## BEGIN
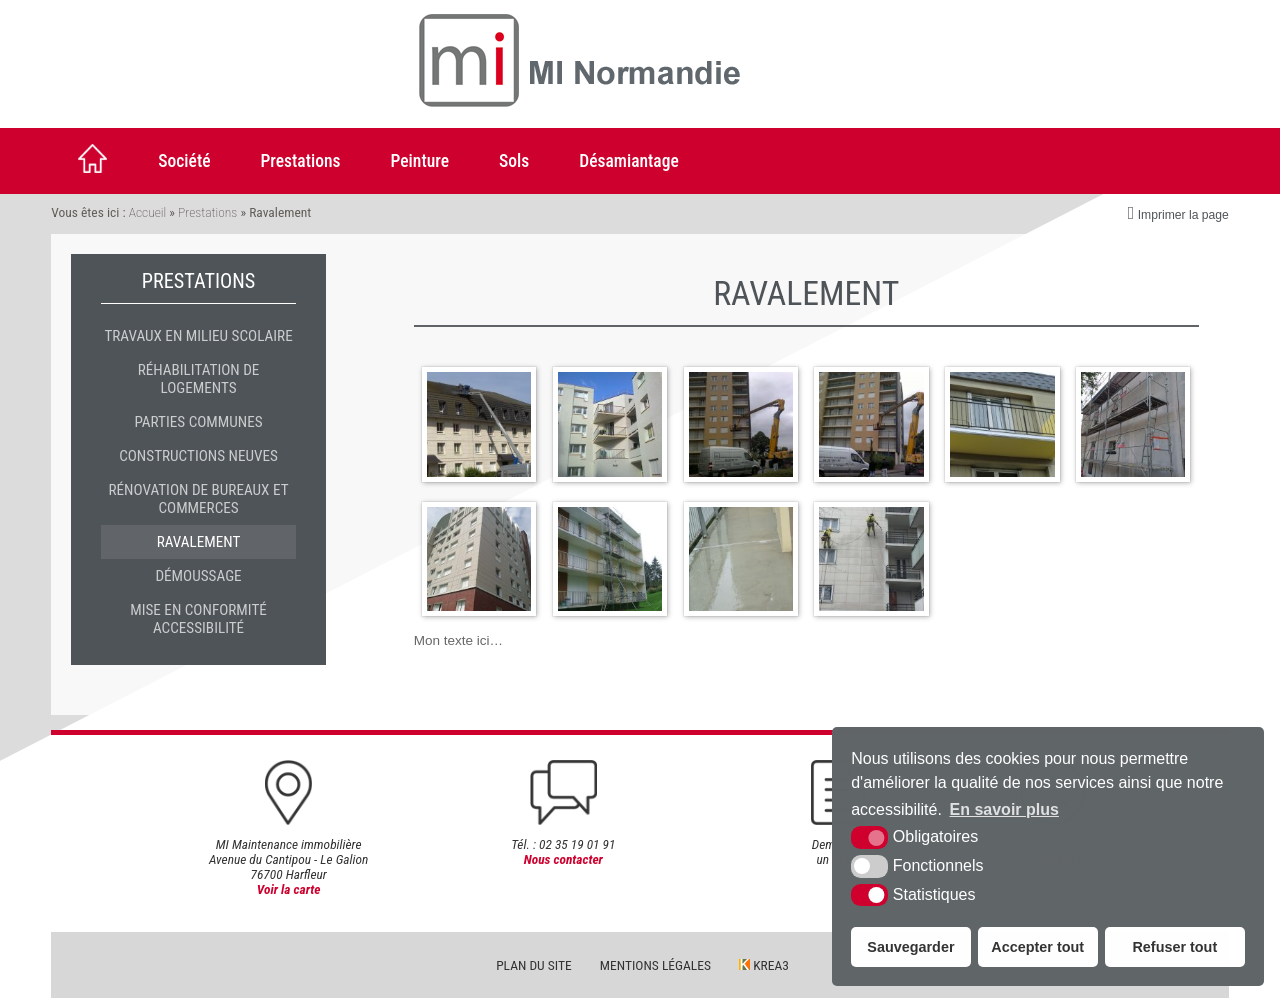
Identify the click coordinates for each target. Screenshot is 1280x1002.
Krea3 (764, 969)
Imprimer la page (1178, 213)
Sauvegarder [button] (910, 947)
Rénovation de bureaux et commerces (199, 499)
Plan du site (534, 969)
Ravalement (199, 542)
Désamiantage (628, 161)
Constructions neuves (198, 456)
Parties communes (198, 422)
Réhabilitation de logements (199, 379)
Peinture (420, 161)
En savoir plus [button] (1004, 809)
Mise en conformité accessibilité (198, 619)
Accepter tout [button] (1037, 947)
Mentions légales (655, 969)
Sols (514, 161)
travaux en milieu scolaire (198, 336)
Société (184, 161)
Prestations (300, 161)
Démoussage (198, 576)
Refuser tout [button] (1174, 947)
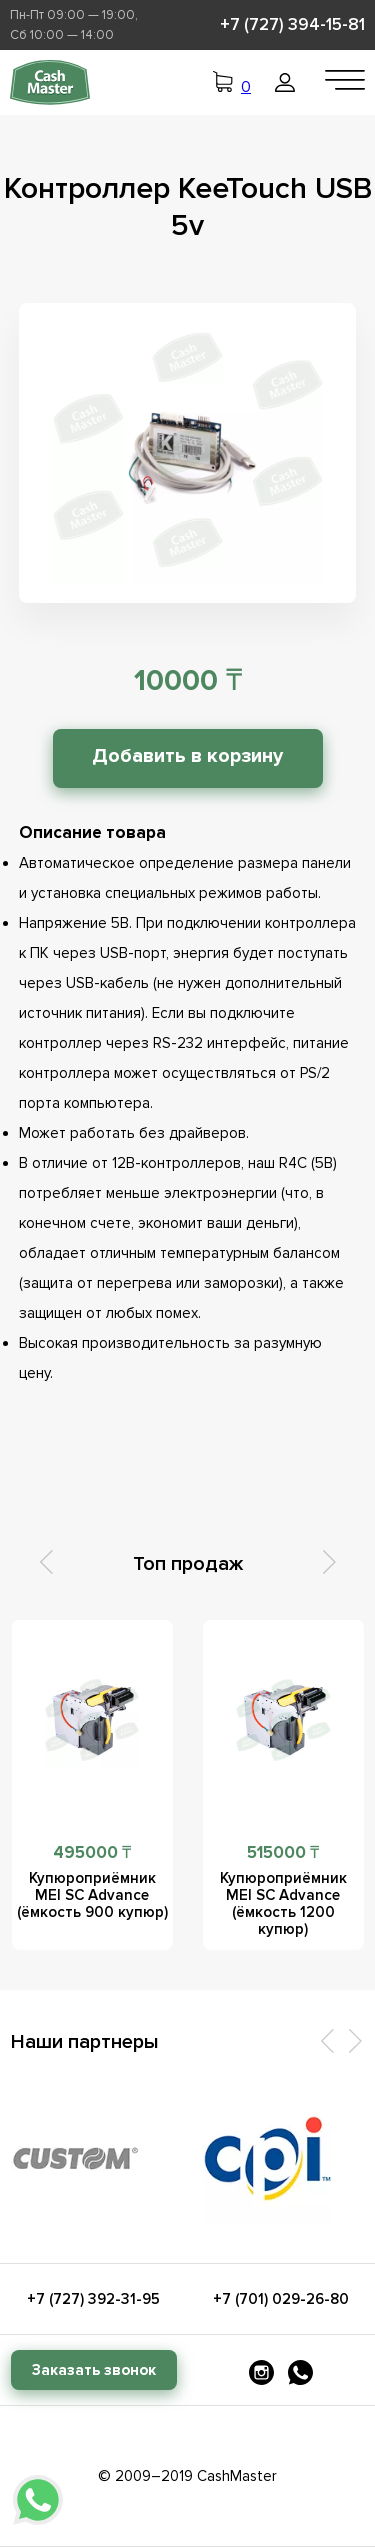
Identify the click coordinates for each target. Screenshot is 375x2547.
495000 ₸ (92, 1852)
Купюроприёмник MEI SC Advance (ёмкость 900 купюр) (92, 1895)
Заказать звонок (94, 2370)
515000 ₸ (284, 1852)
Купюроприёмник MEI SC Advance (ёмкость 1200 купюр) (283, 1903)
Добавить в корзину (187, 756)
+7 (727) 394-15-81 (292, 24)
## END
▶ **Directions for this task**: Update the lines starting at the one that has "Réhabilitation de logements (199, 379)" and running through the last line, replacing "button" with "control" and changing nothing else. Give only those lines and omit the pictures.

▶ **Task response**:
Réhabilitation de logements (199, 379)
Peinture (420, 161)
En savoir plus [control] (1004, 809)
Mise en conformité accessibilité (198, 619)
Accepter tout [control] (1037, 947)
Mentions légales (655, 969)
Sols (514, 161)
travaux en milieu scolaire (198, 336)
Société (184, 161)
Prestations (300, 161)
Démoussage (198, 576)
Refuser tout [control] (1174, 947)
Identify the click coordinates for each target. Screenshot is 375x2547.
495000 ₸ (92, 1852)
Купюроприёмник MEI SC Advance (ёмкость 900 купюр) (92, 1895)
Заказать звонок (94, 2370)
515000 ₸ (284, 1852)
Купюроприёмник MEI SC Advance (ёмкость 1200 купюр) (283, 1903)
Добавить в корзину (187, 756)
+7 (727) 394-15-81 (292, 24)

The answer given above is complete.